BEGIN Document segment

Several malicious versions of Jscrambler’s NPM package were published over the weekend as part of a supply chain attack involving compromised credentials.
The popular NPM package is used within the Jscrambler Code Integrity product, a JavaScript protection solution that turns web and mobile applications self-defensive and tamper-resistant.
The attack started on July 11, when a threat actor used the NPM publishing credentials to push a modified version of the package, containing a preinstall hook to drop binaries during the installation process.
While Jscrambler was responding to the incident, the threat actor published additional malicious iterations of the package, namely 8.16, 8.17, 8.18, and 8.20. The first clean version of the package is 8.22.
As the NPM library is a dependency for other packages, the incident also affected Jscrambler-webpack-plugin version 8.6.2, gulp-Jscrambler version 8.6.2, grunt-Jscrambler version 8.5.2, and Jscrambler-metro-plugin version 9.0.2.
According to Jscrambler, NPM data shows that the malicious package versions were downloaded 1,479 times before they were deprecated and replaced with clean versions.
“Our investigation indicates that the attacker was able to publish the package using an NPM publishing credential. We have revoked and rotated all relevant credentials, passwords, and secrets, and have implemented additional security controls around our publishing process while the investigation continues,” Jscrambler said.
According to supply chain security firm Socket, the malicious package versions included the preinstall hook, two new files under dist/, namely setup.js and intro.js, and binaries targeting Linux, macOS, and Windows.

END Document segment

■ Questions ■
**A.** Reproduce the passage from the report on the Jscrambler NPM attack, beginning at the words "While Jscrambler was" and stopping after "package is 8.22.".
**B.** List the dependent packages, with their version numbers, that the report on the Jscrambler NPM attack says were also affected.
The records come from a separate source and are unrelated to the text.

BEGIN Dataset

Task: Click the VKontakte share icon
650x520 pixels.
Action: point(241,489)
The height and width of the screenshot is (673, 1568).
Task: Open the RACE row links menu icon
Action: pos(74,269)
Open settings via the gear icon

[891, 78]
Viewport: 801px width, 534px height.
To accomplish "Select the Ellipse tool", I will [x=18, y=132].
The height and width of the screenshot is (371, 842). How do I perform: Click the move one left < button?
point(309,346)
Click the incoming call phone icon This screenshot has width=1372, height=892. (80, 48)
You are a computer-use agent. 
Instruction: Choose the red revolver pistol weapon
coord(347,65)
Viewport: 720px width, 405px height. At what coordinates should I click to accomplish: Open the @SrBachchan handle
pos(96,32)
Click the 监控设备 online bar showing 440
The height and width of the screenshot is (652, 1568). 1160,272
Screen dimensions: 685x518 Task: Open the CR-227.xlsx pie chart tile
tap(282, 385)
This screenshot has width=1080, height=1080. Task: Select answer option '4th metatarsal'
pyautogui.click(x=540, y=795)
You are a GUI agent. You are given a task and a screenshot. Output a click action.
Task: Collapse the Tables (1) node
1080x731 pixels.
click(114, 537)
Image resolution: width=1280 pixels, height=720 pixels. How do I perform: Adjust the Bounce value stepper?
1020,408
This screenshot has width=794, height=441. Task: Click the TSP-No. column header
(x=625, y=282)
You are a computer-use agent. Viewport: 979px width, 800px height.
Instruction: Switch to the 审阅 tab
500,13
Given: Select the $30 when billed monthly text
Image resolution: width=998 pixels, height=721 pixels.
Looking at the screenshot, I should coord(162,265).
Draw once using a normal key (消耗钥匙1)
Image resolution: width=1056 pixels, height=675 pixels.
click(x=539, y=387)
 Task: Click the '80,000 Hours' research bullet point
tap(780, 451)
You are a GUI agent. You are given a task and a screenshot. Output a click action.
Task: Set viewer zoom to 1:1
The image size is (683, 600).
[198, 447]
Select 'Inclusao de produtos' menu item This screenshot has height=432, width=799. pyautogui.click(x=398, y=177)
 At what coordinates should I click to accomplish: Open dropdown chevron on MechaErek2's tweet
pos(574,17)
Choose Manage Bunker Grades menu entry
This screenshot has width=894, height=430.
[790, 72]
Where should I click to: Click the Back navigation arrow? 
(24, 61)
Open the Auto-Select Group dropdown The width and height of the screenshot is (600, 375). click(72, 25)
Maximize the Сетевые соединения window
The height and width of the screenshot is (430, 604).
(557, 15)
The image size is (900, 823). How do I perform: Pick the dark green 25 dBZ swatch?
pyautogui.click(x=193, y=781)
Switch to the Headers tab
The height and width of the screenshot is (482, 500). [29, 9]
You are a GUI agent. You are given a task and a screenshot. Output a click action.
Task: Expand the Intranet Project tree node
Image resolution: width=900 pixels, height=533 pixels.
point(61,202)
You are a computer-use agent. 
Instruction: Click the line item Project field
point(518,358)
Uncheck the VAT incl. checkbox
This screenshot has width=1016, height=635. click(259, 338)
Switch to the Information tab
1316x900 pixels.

END Dataset

■ Answers to the exercises ■
**A.**
While Jscrambler was responding to the incident, the threat actor published additional malicious iterations of the package, namely 8.16, 8.17, 8.18, and 8.20. The first clean version of the package is 8.22.

**B.**
- Jscrambler-webpack-plugin version 8.6.2
- gulp-Jscrambler version 8.6.2
- grunt-Jscrambler version 8.5.2
- Jscrambler-metro-plugin version 9.0.2